One secondary teacher, who works at a public school in Melbourne, told EducationHQ that the situation at her school had become quite ridiculous.

“We have a camera that faces our meeting room, so you’re under surveillance.

“You have to sign in, we take a roll call – it’s like being in the army. And then they’ll check via the camera to see if you’ve left early or if you’ve put in a medical certificate for missing 15 minutes,” the teacher lamented.  

“It’s like, ‘welcome to Utopia’.”

A middle leader from an independent school in Melbourne said they had three compulsory meetings each week, with strict expectations attached.

“It’s the hierarchical environment, you feel as though you’re being watched. If you don’t attend a meeting you have to explain why, you have to send an apology,” the educator said.

Teachers have become infantilised in the school context, they added, with flexibility around working hours and time spent on-site virtually non-existent.

Even when staff don’t have a scheduled meeting after school they are expected to remain on campus and work until 5 o’clock as a ‘show of morale’ for those that do, the teacher said.

“That’s a rule. And we’re doing [tasks] that could be easily done at home – lesson planning, marking. [There’s no consideration] of professional responsibility…”

Given that most staff are at work by 7.45am, there ought to be recognition of the long days that teachers consistently put in week-in, week-out, rather than the harmful micro-management that’s playing out, the teacher said.

“Especially because every staff member will go home and, at a minimum, check emails or Teams messages or do some corrections or planning for the next day

“There’s an expectation that teachers will respond to students outside of class time and that we will do a minimum of eight hours of work outside of school time a week.”

Adding insult to injury is the fact that the majority of scheduled meetings could be aptly covered via an email or in a short video on the school’s learning portal, the teacher noted.

“I think teachers [need to be granted the] professional integrity to meet as a faculty as needed … so that they don’t have to meet outside of school.

“Having more than one mandated meeting is challenging for teachers who are already time poor and dedicate so much of their lives to the profession.”

One teacher says their friends who work in other fields are “floored” by the amount of professional learning meetings that teachers are put through.

Some teachers recently aired their views on staff meetings via Reddit.

“It’s either a box-ticking exercise or some elaborate PD that takes hours of your time and is clearly the brainchild of someone who teaches a few periods a week and has completely lost touch with the reality of being slammed with endless lesson prep and marking.

“My school unfortunately loves the second kind of PD,” one posted.

Another suggested some facilitators were prone to treating staff like children.

“...It’s very condescending to be told ‘close your laptops’ when the acting head of department is speaking and then get shown an animal as a ‘starter activity’ before going into the admin side of teaching like reports, assessments etc..”

One teacher pointedly noted that they “don’t need to spend an hour having the PowerPoint slides read to me with a 5-minute Post-it Note activity”, because they “can in fact read the PowerPoint on my own”.

Amid tense enterprise bargaining negotiations, at the start of Term 2, teachers in Victorian public schools were directed by the AEU Victorian branch to not attend meetings among a range of measures designed to apply pressure to the Allan Government.

Some found the move to be highly beneficial.

“It’s been interesting during the union bans how much more natural collaboration is happening because people aren’t being forced to attend meetings they’ve heard for the 100th time,” one teacher reflected on Reddit.

“I have gotten so much done since we have been protesting meetings, that extra hour has been legitimately so valuable to me,” another commented.

One teacher said their friends who worked in other fields are “floored” by the amount of professional learning meetings that teachers are put through.

“Weekly PD sounds ridiculous to them, they actually think I’m joking when I tell them.
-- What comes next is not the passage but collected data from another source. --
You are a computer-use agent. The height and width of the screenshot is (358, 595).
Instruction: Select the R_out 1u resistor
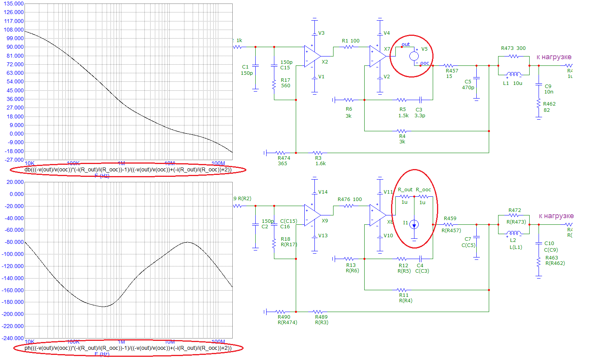coord(405,196)
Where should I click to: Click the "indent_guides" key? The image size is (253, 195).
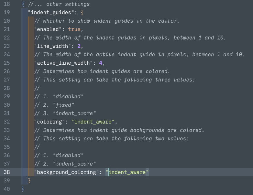51,13
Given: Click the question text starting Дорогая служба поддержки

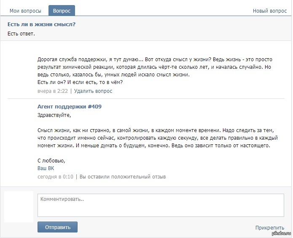Looking at the screenshot, I should tap(156, 71).
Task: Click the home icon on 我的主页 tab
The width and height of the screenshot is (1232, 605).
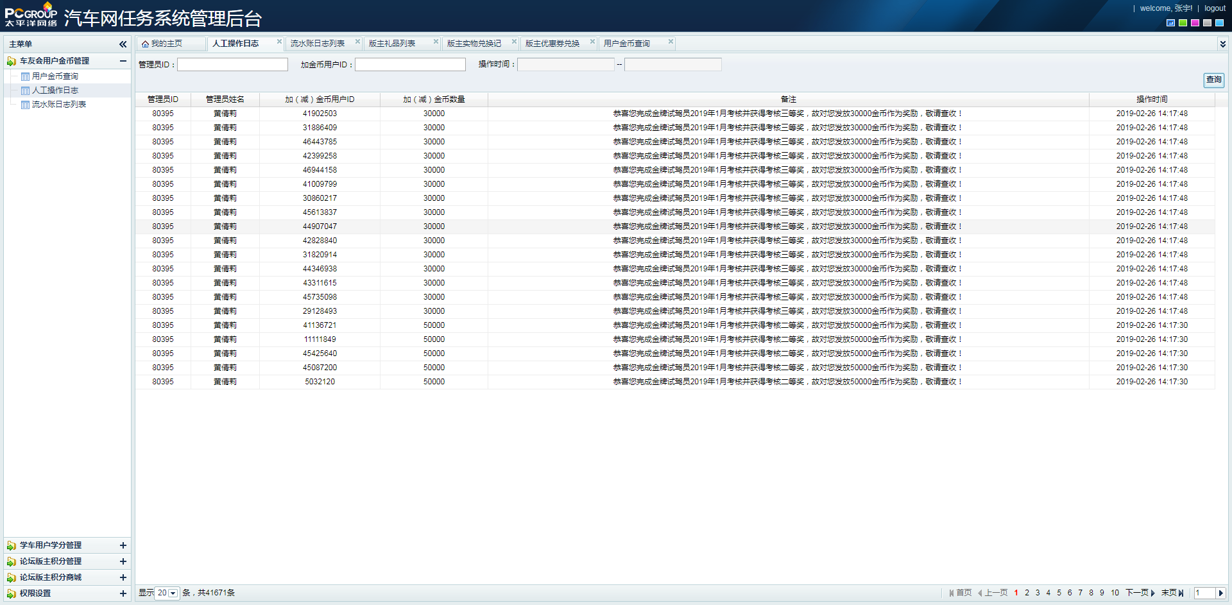Action: [146, 44]
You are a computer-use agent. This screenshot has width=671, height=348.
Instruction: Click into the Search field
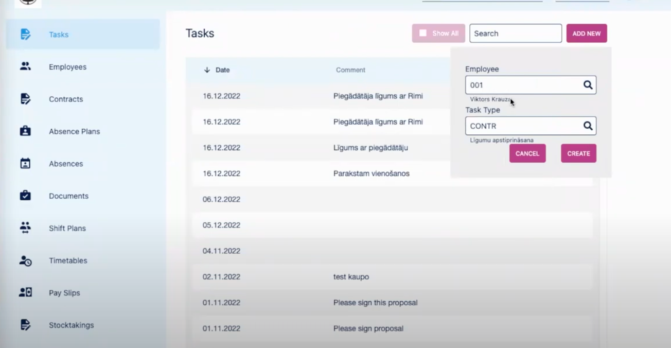[x=515, y=33]
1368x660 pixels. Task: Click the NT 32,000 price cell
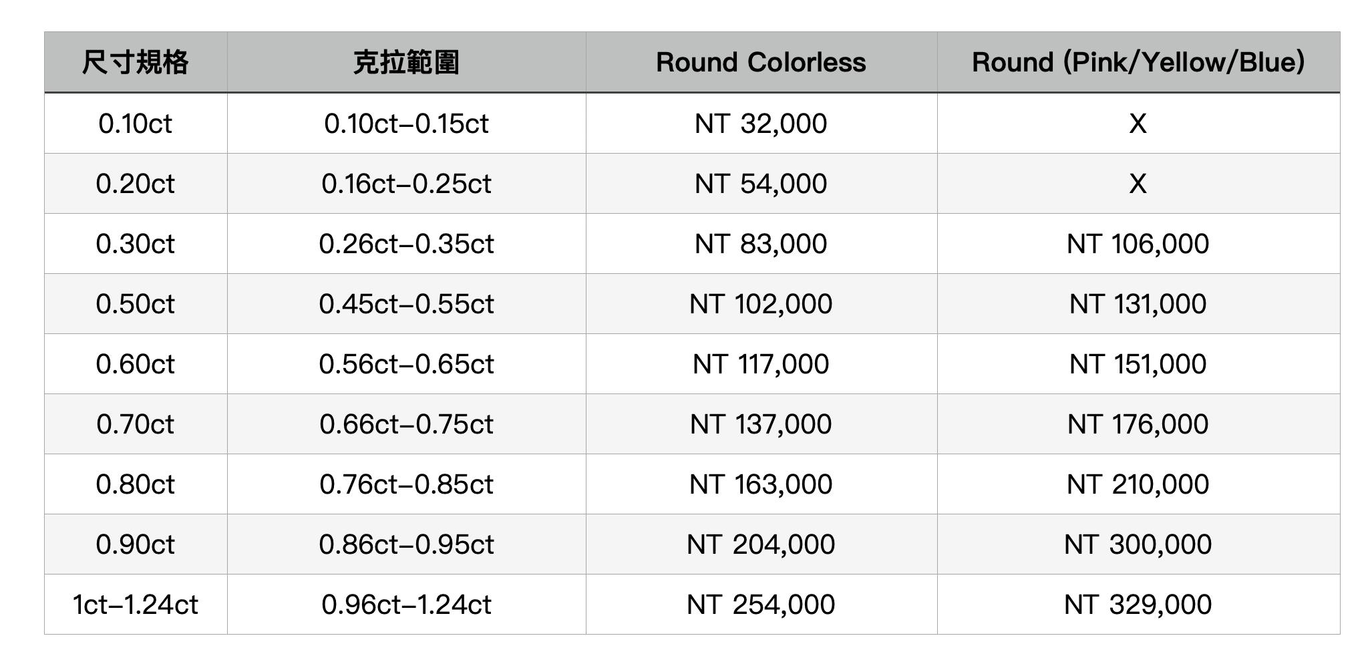point(761,124)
Particularly when I tell them the content and how inefficient it is.

“It’d be one thing if the learning was of a high quality and addressing things we really need, but that’s very rarely the case.”

The teacher reported sitting through an hour-long meeting last term which focused solely on the need to pause after asking questions during a lesson.

“…I obviously already do that, but it was presented to us as if leadership had discovered the next great thing. Which is also condescending and not treating us as professionals…

“It’s also a harder pill to swallow when teachers have 1000 more pressing tasks they are needing to complete but have to use their valuable work time on these inefficient meetings.”

Often the most productive meetings were unofficial ones that took place in the staffroom at recess and lunchtime for around five minutes, one teacher previously told EducationHQ.

“They deal with the needs of the day or the week. We all get some general agreement – but that’s all done on the run.

“I mean, we work day-to-day, really. [Official] meetings are really good, but the follow-through time [spent writing up the minutes] can become really arduous.”